David Maslanka, Symphony No. 4
Born in New Bedford, Massachusetts, David Maslanka earned a bachelor of music education degree from Oberlin College and graduate degrees in composition from Michigan State University, where he studied with H. Owen Reed. He served on the faculties of the State University of New York at Geneseo, Sarah Lawrence College, New York University, and City University of New York at Kingsborough. Maslanka has written for a wide variety of chamber, orchestral, and choral ensembles, but his works for winds and percussion have become especially well known, including A Child’s Garden of Dreams, which was commissioned by John and Marietta Paynter for the Northwestern Symphonic Wind Ensemble.
Symphony No. 4 was commissioned by a consortium of bands including the University of Texas at Austin, Stephen F. Austin State University, and Michigan State University. Inspired largely by the life and death of Abraham Lincoln and “the unshakable idea of the unity of the human race,” the work explores dialectic tension—alternately spiritual and irreverent, concordant and chaotic—reflecting the “tremendous struggle of opposites raging in the country” during the Civil War. Diverse musical material ranges from quotations of Bach chorales and the “Old Hundredth” (the hymn, still popular today, played as Lincoln’s coffin traveled from Washington, D.C., to its resting place in Springfield, Illinois) to worldly jazz riffs and otherworldly clarinet effects representing the innocent cries of the “blessed boys” from Goethe’s Faust. Maslanka provides the following notes:
"The roots of Symphony No. 4 are many. The central driving force is the spontaneous rise of the impulse to shout for the joy of life. I feel it is the powerful voice of the earth that comes to me from my adopted western Montana and the high plains and mountains of central Idaho. My personal experience of this voice is one of being helpless and torn open by the power of the thing that wants to be expressed—the welling-up shout that cannot be denied. I am set aquiver and am forced to shout and sing. The response in the voice of the earth is the answering shout of thanksgiving, and the shout of praise…

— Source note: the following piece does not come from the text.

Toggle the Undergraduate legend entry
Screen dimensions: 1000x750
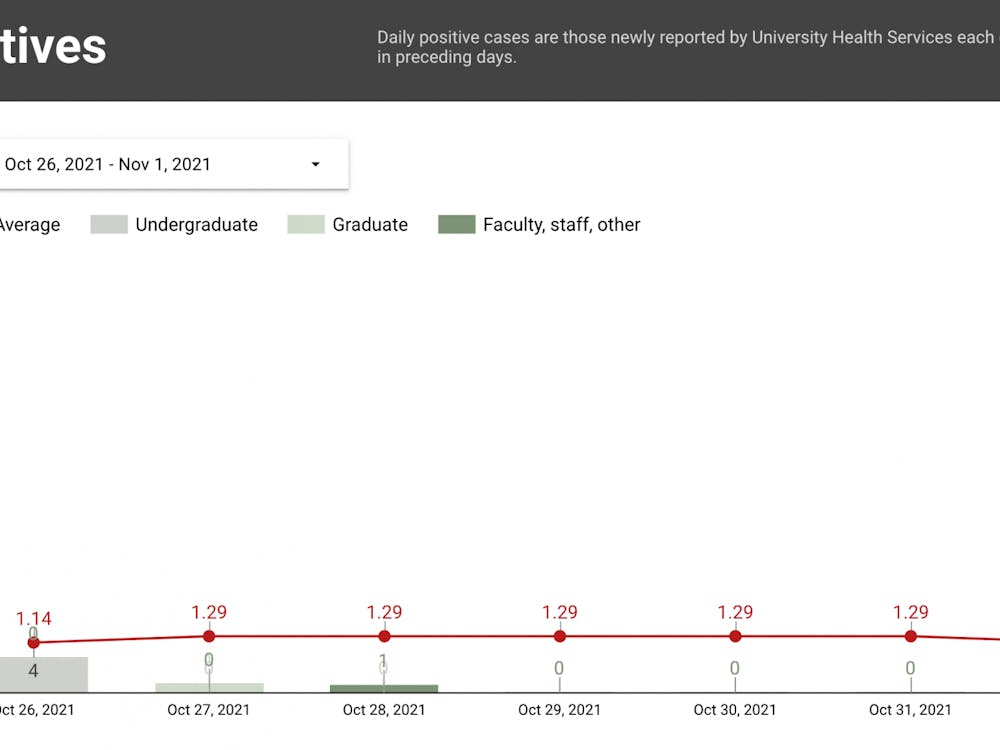pyautogui.click(x=196, y=224)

"…I have used Christian Symbols because they are my cultural heritage, but I have tried to move through them to a depth of universal humanness, to an awareness that is not defined by religious labels. My impulse through this music is to speak to the fundamental human issues of transformation and rebirth in this chaotic time."
The Northwestern University Symphonic Wind Ensemble recorded Symphony No. 4 on their CD, Rising, in 2011. It is available on Spotify and Apple Music.